Nel nostro mondo dominato dalle multinazionali e dalla finanza, il dollaro-pro-capite ed il PIL sono ancora i parametri di base per valutare il benessere dal punto di vista dell’occidente industrializzato. Ritiene utopistico il tentativo di usare le tre R (riuso, riciclo, risparmio) come principio qualitativo per la società del futuro?
Credo che proprio nel mondo dominato dalla finanza, e particolarmente nel momento congiunturale che stiamo vivendo, non è affatto utopistico porre a base dei principi di una nuova società, tutta da costruire, le tre R, sigla riassuntiva dei principi del Riuso, Riciclo, Risparmio. E ciò sia perché queste metodiche rappresentano la prima risposta e forse più significativa proprio al mondo dell’economia, o almeno a quella parte di esso, che vede nel consumo se non addirittura nello spreco la principale dinamica economica. Ma anche perché, ponendosi come fattore comune alle tre R l’ottimizzazione dell’uso delle materie prime, col ricorso sempre più marcato alle materie prime seconde, si è in grado di ottenere un effettivo sistema virtuoso capace di produrre sostanziali economie in tutti i campi e primo fra tutti nel settore dell’abitare e del costruire. Peraltro se una lezione del tutto simile al ricorso alle tre R ci viene oggi proprio dal mondo cinese che passa per essere in questo momento l’economia forse più forte al mondo e che detiene gran parte del debito pubblico di nazioni tradizionalmente considerate forti, ci si rende conto di quanto questa scelta risulti ormai realmente ineluttabile.

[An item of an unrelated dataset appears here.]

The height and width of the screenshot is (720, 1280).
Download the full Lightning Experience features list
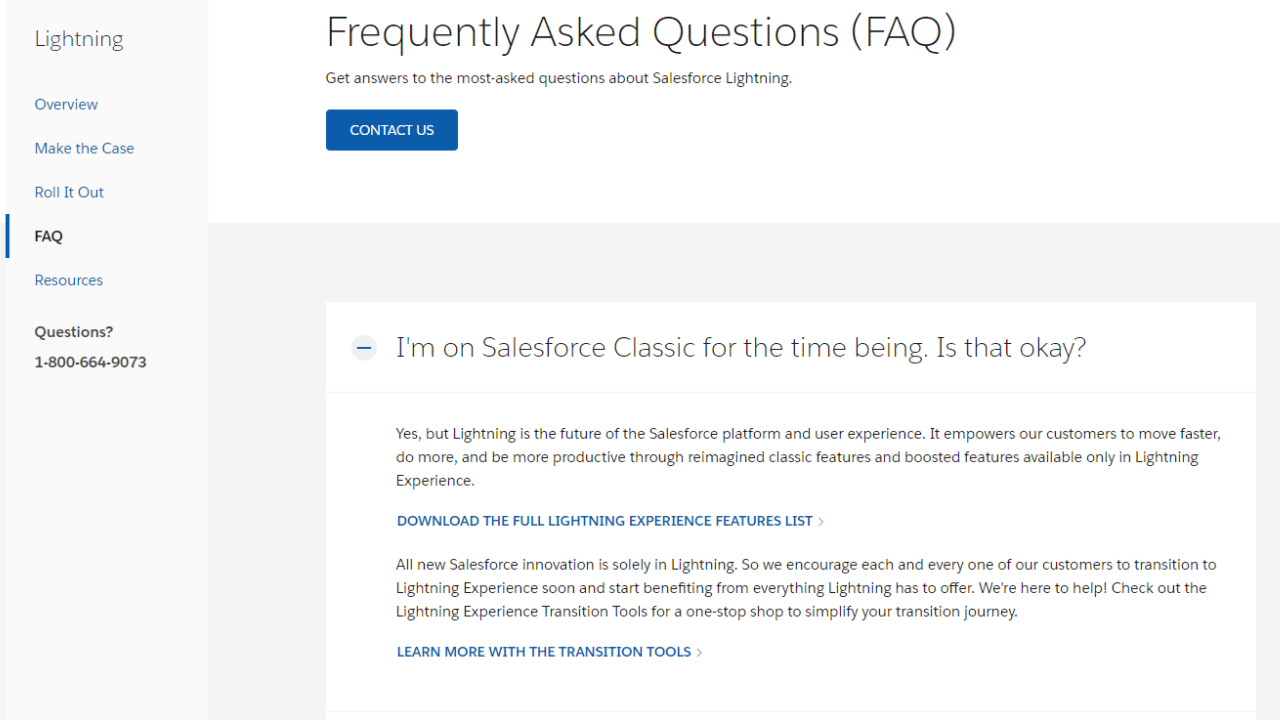point(604,520)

Attualmente (dal 2010) più della metà della popolazione mondiale vive in agglomerati urbani e, di questi, più di 800 milioni vivono in baraccopoli, al di fuori di qualunque regola e pianificazione. In queste strutture l’unico principio che definisce le caratteristiche dello spazio è la spontaneità individuale, l’unica rete che ne costituisce l’ossatura è quella delle relazioni tra gli abitanti. Entro il 2050 si prevede che avremo trenta super concentrazioni urbane da 20 milioni di abitanti, tutto questo sta già avendo ripercussioni in ogni campo: energetico, ambientale, sociale, culturale e politico. Nel suo padiglione italiano all’expo di Shanghai si cita come modello la struttura a “borgo” della città medioevale europea, “la città dell’uomo”. Come ritiene che si possa coniugare la tendenza in atto con un modello urbano a scala ridotta la cui vivibilità è legata alla dimensione del piccolo: la strada, il vicolo, la comunità “intra moenia”?

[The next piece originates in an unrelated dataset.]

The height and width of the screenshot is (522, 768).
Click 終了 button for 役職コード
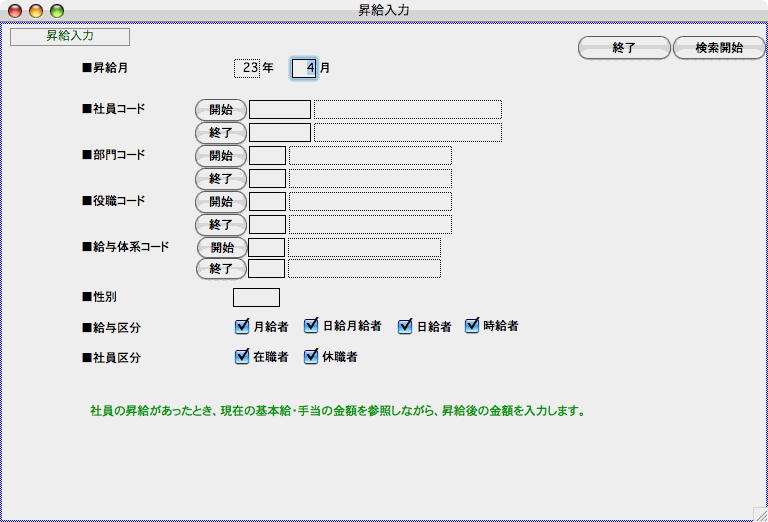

Per due sostanziali ragioni: la prima che proprio perché “modello” il borgo della città medievale costituisce un sistema di relazioni riproducibile grazie alla fantasia e alle capacità dell’architetto di oggi. I sistemi urbani di 20 milioni di abitanti non sono invivibili ipso facto. Lo sono in quanto non improntati ad un concept capace di sottendere uno schema di relazioni umane che lo rendano gradevole e condivisibile. In questo senso devo dire che la formazione degli architetti italiani rappresenta una vera e propria eccellenza nel campo della provata capacità di riuscire a creare ed applicare le buone pratiche del progettare la città. Non è una difesa dei nostri centri di formazione, piuttosto è una valutazione scaturente da contatti, verifiche ed esperienze oltre che di confronti diretti con altri tecnici del territorio operanti in molte altre parti del mondo e formati diversamente dagli architetti italiani.

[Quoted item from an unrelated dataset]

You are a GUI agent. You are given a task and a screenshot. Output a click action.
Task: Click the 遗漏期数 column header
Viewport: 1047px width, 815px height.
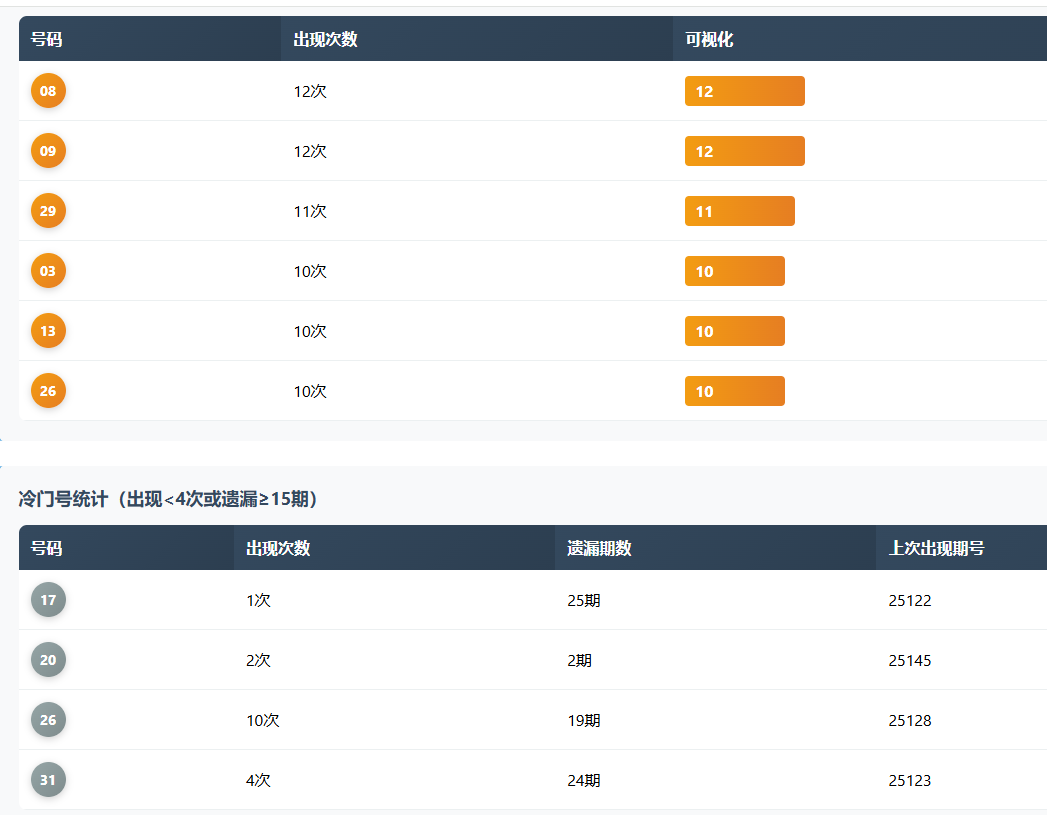pyautogui.click(x=599, y=548)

Il secondo motivo di validità del concetto di borgo come motore di un habitat contemporaneo e, direi soprattutto futuro, è dato proprio dalla perfetta coniugazione del recupero delle relazioni interpersonali da una parte e dalle economie di scala della vita quotidiana che discendono dal modello che oggi continuiamo a chiamare “medievale” ma che risulta validissimo a maggior ragione con l’avvento dell’high technology che pervade la nostra vita quotidiana: di fatto in presenza del dominio dell’informazione e della comunicazione sul mondo, queste rafforzano proprio la spinta dirompente del modello urbano basato sulla circolazione delle idee e non delle persone.

Nella progettazione di una architettura è fondamentale partire dallo spazio, quindi dall’interno; nel concepimento di questo, quanta importanza ricopre la gestione/gerarchia dei percorsi e la centralità del momento connettivo? Inoltre, secondo lei è giusto ritenere che in architettura il concetto di spazio sia da intendere sostanzialmente come luogo delle relazioni?
Rispondo affermativamente se per spazio non intendiamo solo quello fisico cui rapportarci nelle nostre azioni e nei nostri movimenti. Infatti valutare o plasmare lo spazio come luogo delle relazioni non significa pensare solo al concetto tradizionale delle attività umane. Significa anche progettare lo spazio virtuale delle emozioni, immaginare lo spazio surreale delle sensazioni, come pure rispettare il modello di chi voglia improntare la propria vita alla dinamica metrica della persona umana negando i ritmi gerarchici dello spazio codificato, restando lontani anche dal gioco tipologico tanto sapiente quanto talvolta aberrante.
La gestione/gerarchica dei percorsi e la centralità del momento connettivo ritengo personalmente rappresentino concetti di spiccata e contraddittoria inutilità formativa ed utilità informativa. Inutilità formativa perché ritenere di insegnare a lavorare con lo spazio sulla base di modelli topologico/funzionali elementari non abitua la mente ed il cuore progettuali a formarsi al concetto di complessità, fattore essenziale nel progetto di architettura. Utilità informativa come paradosso prestazionale della necessità di suggerire, indicare le relazioni spaziali proprio nei momenti di connettività quali fasi povere della relazione spaziale: lo spazio non costruito della piazza è tale non perché rappresenta il connettivo tra volumi costruiti ma perché è luogo delle relazioni umane. Le camere urbane (sapendole naturalmente ben progettare, o almeno riconoscere) rappresentano a mio avviso le migliori applicazioni del superamento del concetto di connettività.

Nella sua ricerca sembra basare il suo approccio sulla “sobrietà”: parla di manutenzione, riciclo, strategie produttive chiuse, a sviluppo circolare, per ridurre gli effetti negativi in termini di inquinamento e sfruttamento delle risorse. Può illustrare meglio questo concetto anche in relazione alla sua incidenza rispetto alla formulazione di una nuova metodologia progettuale?
Quanto esposto nella premessa alla domanda non rappresenta a mio avviso una nuova metodologia progettuale, non ha questa ambizione: piuttosto si pone come uno strumento modesto ma insostituibile proprio per il raggiungimento di quella sobrietà realizzativa che non vuole essere modestia dei materiali, inconsistenza della ricerca formale, secondarietà del contributo strutturale e così via. Al contrario rappresenta un’apertura proprio allo sforzo di innovare i materiali inventandone di nuovi e sforzandosi di dimostrarne sia la espressività formale che le capacità di fusione del materiale stesso nella eterna dilogia struttura/decorazione. Assumere le terotecnologie come momenti significanti del progettare nuovi eventi architettonici è proprio una delle migliori risposte al dilemma sulla durata dell’architettura.